Closing in on myself, like those tiny white blossoms of miner’s lettuce at nightfall. This, here, now: studying, thinking.

Global neoliberalism has run itself into a ditch: offering people absolutely nothing larger than themselves to be part of, to cherish, to be proud of, was a strategy that was bound to lose: though it didn’t do it before trashing most of most people’s virtues. So we get these ugly, crude fundamentalisms, that would laughable if they were not so capriciously destructive and cruel. The idea that there’s anything “medieval” about Isis or White Christian Nationalism is absurd. They are wholly and distinctly modern, the responses of people emptied of virtue and starved of meaning. I know, I sound like one of their theorists when I talk that way. Still. If you don’t offer people anything substantial to eat they’ll chew the bark off the trees. There’s nothing surprising about it. What’s surprising is that we’ve wobbled along so long in this country without disaster.

It’s all very well to talk that way, of course – satisfying and invigorating, clears the pores – but it’s bombast. The florid language is a tell. And what it tells is that I myself only very dimly suspect and guess at what that larger thing is: I have nothing satisfying to offer anyone. People who vaguely assert a higher power are more definite than I am: I immediately frown and think: “just one? Higher than what? Is it, are they, on my side? Distinct from me? Does it, do they, subsume me, or participate in me, or divvy me up so that bits of me serve as poker chips in unguessable games?” This is not the stuff that religious refuge is made of. I have nothing to offer, there.
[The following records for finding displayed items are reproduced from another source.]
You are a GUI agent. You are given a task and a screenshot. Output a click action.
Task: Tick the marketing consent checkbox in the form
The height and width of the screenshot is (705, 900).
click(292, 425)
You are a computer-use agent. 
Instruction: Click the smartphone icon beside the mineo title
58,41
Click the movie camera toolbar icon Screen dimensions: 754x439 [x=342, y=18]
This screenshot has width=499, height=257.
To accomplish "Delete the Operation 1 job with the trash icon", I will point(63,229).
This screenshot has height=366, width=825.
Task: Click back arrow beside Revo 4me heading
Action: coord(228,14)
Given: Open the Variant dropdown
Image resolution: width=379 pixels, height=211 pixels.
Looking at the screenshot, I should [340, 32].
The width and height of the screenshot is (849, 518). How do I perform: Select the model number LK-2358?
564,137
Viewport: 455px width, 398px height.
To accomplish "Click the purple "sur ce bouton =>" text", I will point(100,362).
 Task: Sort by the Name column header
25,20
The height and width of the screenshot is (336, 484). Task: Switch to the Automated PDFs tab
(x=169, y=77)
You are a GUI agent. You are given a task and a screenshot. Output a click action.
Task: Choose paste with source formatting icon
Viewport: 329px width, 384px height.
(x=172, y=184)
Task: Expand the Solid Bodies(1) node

But anyway, my duty vis-à-vis it, and/or them, seems at this point pretty clear to me. I have no persuasive skills, and nothing to persuade anyone of, anyway. “They also serve who only stand and wait”: well, I hope so, because that appears to me to be my job. Or at least, to stand and listen, to wait and watch.

I guess the dignified way to say that is “he spends his days in study, prayer and meditation." That sounds respectable; way more respectable than it feels.